Department Seminar Series: Lihong Li, Multi-World Testing: Unbiased Offline Evaluation in Contextual Bandits
Abstract: Optimizing an interactive learning system against a predefined metric is hard, especially when the metric is computed from user actions (like clicks and purchases). The key challenge is the counterfactual nature: in the example of Bing, any change to the search engine may result in different search result pages for the same query, but we normally cannot infer reliably from historical search log how users would react to the new search results. To compare two systems on a target metric, one typically runs an A/B test on live users, just like a randomized clinical trial. While A/B tests have been very successful, they are unfortunately expensive and time-inefficient.
Recently, offline evaluation (a.k.a. counterfactual analysis) of interactive learning systems, without the need for online A/B testing, has gained growing interests in both industry and the research community, with successes in several important applications. This approach effectively allows one to run (potentially infinitely) many A/B tests *offline* from historical log, making it possible to estimate and optimize online metrics easily and inexpensively. In this talk, I will formulate the problem in the framework of contextual bandit, explain the basic techniques for unbiased offline evaluation as well as several improvements, and describe successful stories in two important applications: personalized news recommendation and Web search. It is anticipated that this approach will find substantial use in many other learning problems, yielding greater offline experimental agility with improved online performance.

◇ ◇ ◇ ◇ ◇ ◇ ◇

■ **What this exercise asks**:
**a.** Which two applications does the seminar abstract name for the successful stories the talk will describe?
**b.** Reproduce everything in the seminar abstract from "Department Seminar Series: Lihong" down to "expensive and time-inefficient.".

■ **Material supplied**:
◇ ◇ ◇ ◇ ◇ ◇ ◇

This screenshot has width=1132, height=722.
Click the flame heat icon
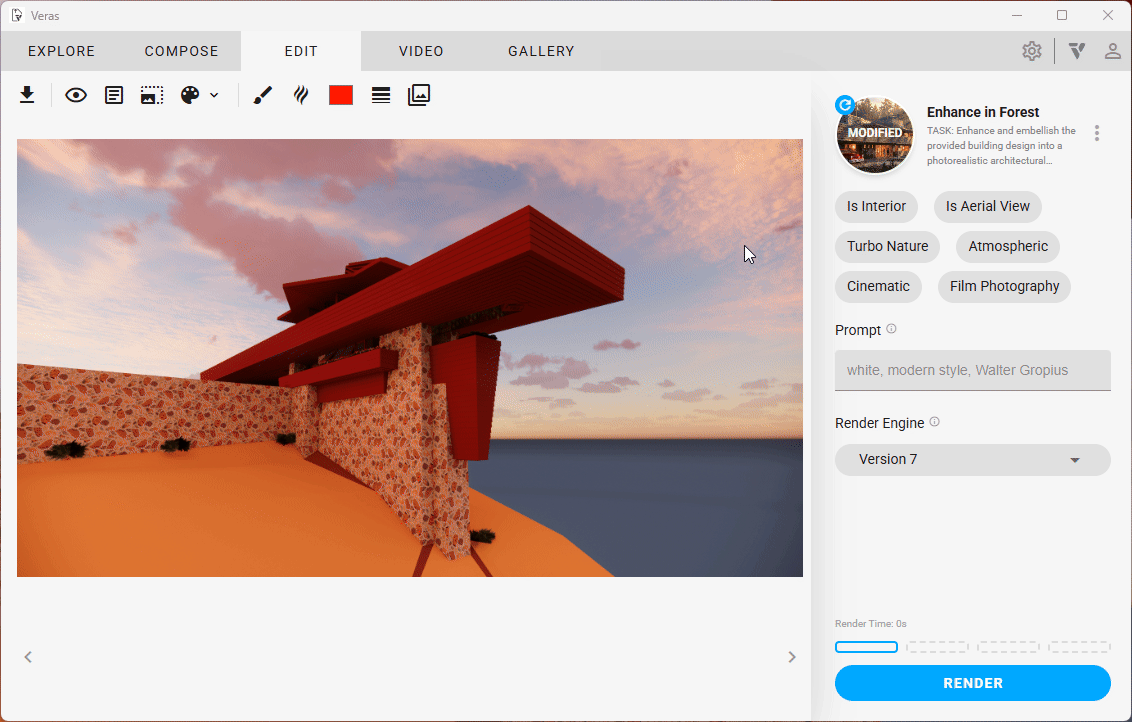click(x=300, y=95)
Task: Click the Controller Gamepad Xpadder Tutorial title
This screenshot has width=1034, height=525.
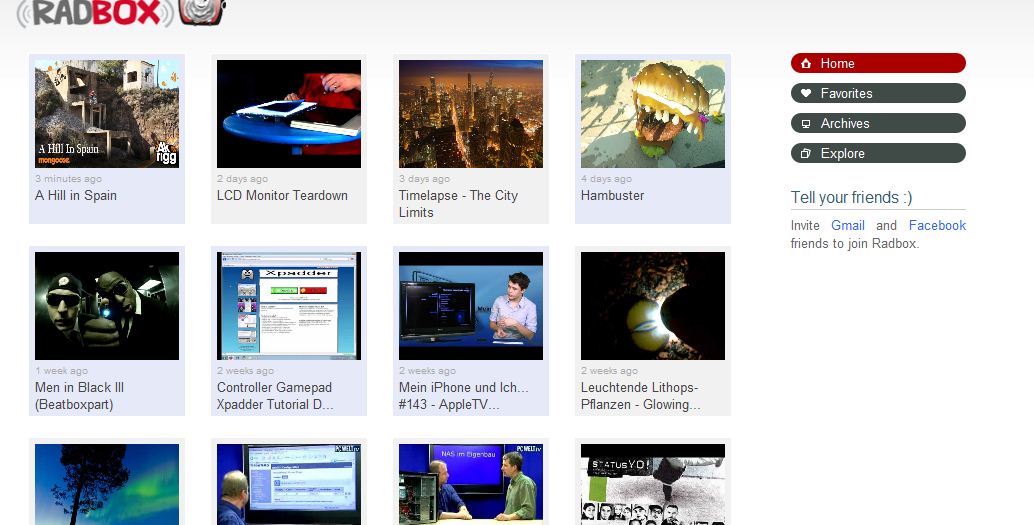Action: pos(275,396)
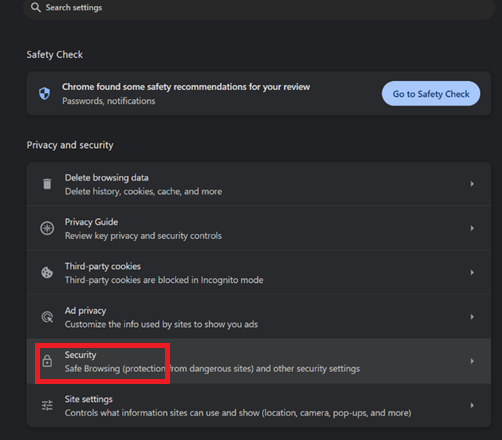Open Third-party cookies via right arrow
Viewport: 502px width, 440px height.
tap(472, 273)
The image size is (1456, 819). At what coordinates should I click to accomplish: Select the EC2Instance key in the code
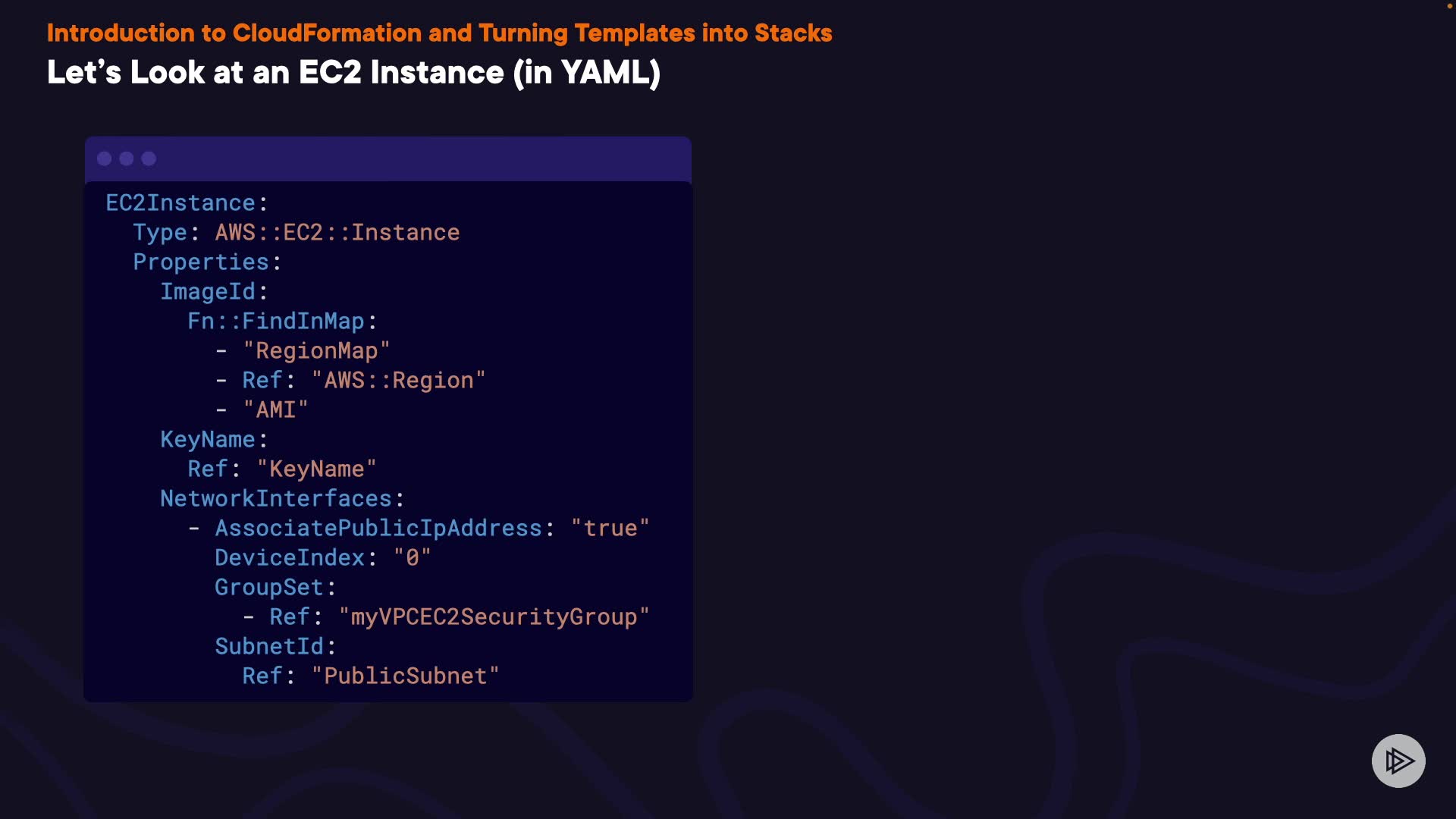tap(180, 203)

◇ ◇ ◇ ◇ ◇ ◇ ◇

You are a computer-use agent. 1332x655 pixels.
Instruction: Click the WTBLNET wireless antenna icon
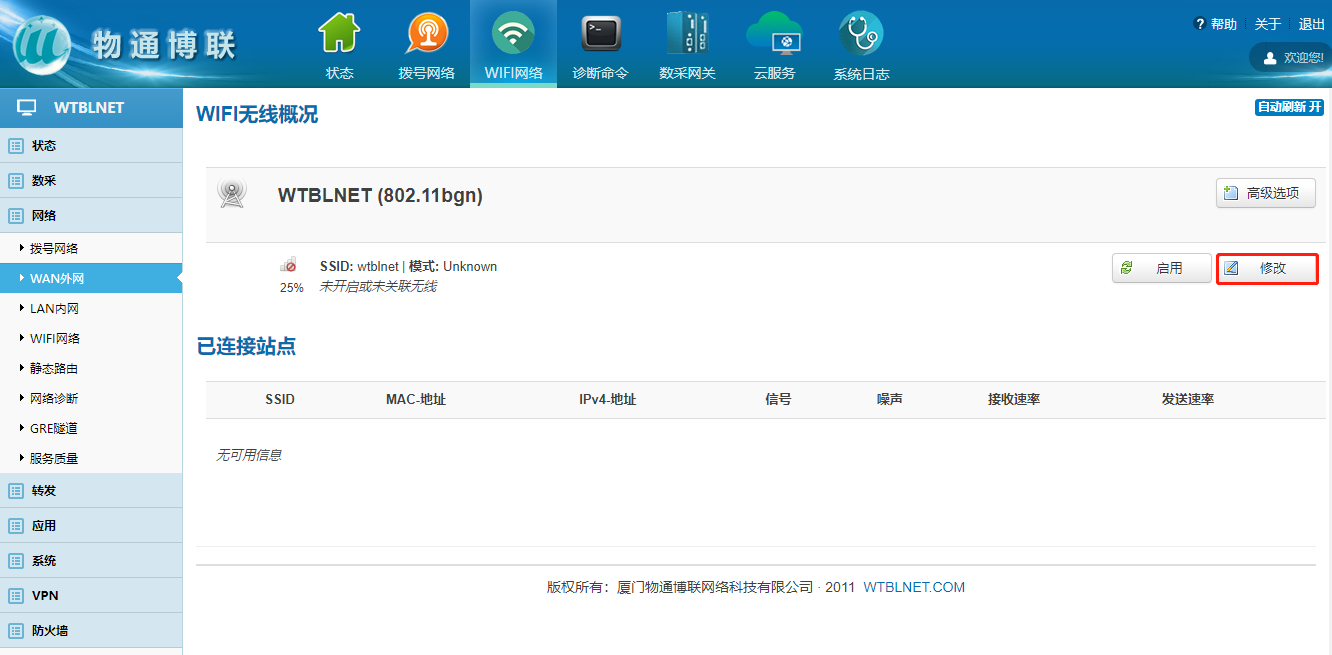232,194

◇ ◇ ◇ ◇ ◇ ◇ ◇

■ **Replies**:
**a.** Personalized news recommendation and Web search.

**b.**
Department Seminar Series: Lihong Li, Multi-World Testing: Unbiased Offline Evaluation in Contextual Bandits
Abstract: Optimizing an interactive learning system against a predefined metric is hard, especially when the metric is computed from user actions (like clicks and purchases). The key challenge is the counterfactual nature: in the example of Bing, any change to the search engine may result in different search result pages for the same query, but we normally cannot infer reliably from historical search log how users would react to the new search results. To compare two systems on a target metric, one typically runs an A/B test on live users, just like a randomized clinical trial. While A/B tests have been very successful, they are unfortunately expensive and time-inefficient.